Structural characterization of triorganotin(IV) complexes with sodium fusidate and DFT calculations

  • Authors: ABBATE, M; CASELLA, G; FIORE, T; GRASSO, G; PELLERITO, C; SCOPELLITI, M; SPINELLA, A; PELLERITO, L
  • Publication year: 2010
  • Type: Articolo in rivista (Articolo in rivista)
  • Key words: Steroid carboxylate, Triorganotin(IV), NMR,FTIR,Mössbauer spectroscopy
  • OA Link: http://hdl.handle.net/10447/50933

Abstract

Three new complexes of the steroid sodium fusidate (sodium 2-[(1S,2S,5R,6S,7S,10S,11S,13S, 14Z,15R,17R)-13-(acetyloxy)-5,17-dihydroxy-2,6,10,11-tetramethyl tetracyclo[8.7.0.02,7.011,15] heptadecan- 14-ylidene]-6-methylhept-5-enoate = (NaFusidate, NaFA)]), with triorganotin(IV) moieties have been prepared and investigated by conventional techniques as FTIR, Mössbauer, ESI-MS and NMR spectroscopy. The isolated compounds showed stoichiometries organotin(IV)/fusidate 1/1, R3Sn(IV)FA (R = Me, FA1; Bu, FA2; Ph, FA3). The ligand coordination sites were determined by FTIR spectroscopic measurements.

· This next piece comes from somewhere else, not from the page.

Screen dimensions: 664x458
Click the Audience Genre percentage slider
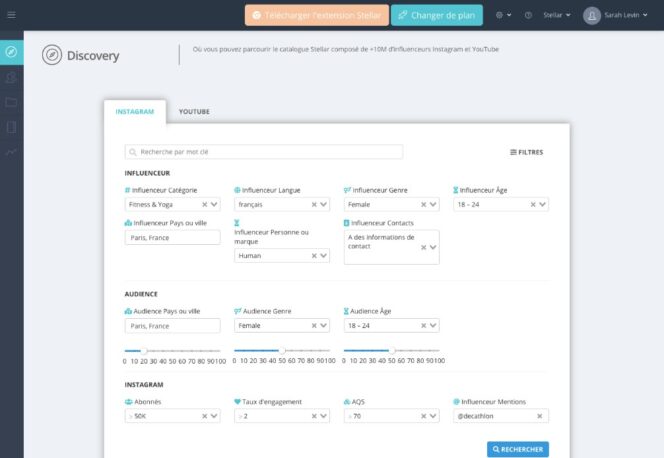[x=284, y=350]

In the complexes, the carboxylate group of the fusidate ligand behaves as monodentate monoanionic donor, binding the Sn(IV) through one oxygen atom. On the basis of C–Sn–OCOO angles, calculated through the rationalization of the 119Sn Mössbauer parameter nuclear quadrupole splitting, it has been confirmed that, in all the solid state complexes, the Sn(IV) was tetracoordinated in a distorted tetrahedral structure. Further data from 119Sn CP-MAS spectra confirmed the distorted tetrahedral arrangement. In MeOH solution, 1H, 13C and 119Sn NMR spectroscopy showed monomeric complexes, where the carboxylate group mainly acts as monodentate ester-type ligand, and the occurrence of a coordinated solvent molecule to the tin center, as validated by non-relativistic NMR DFT study.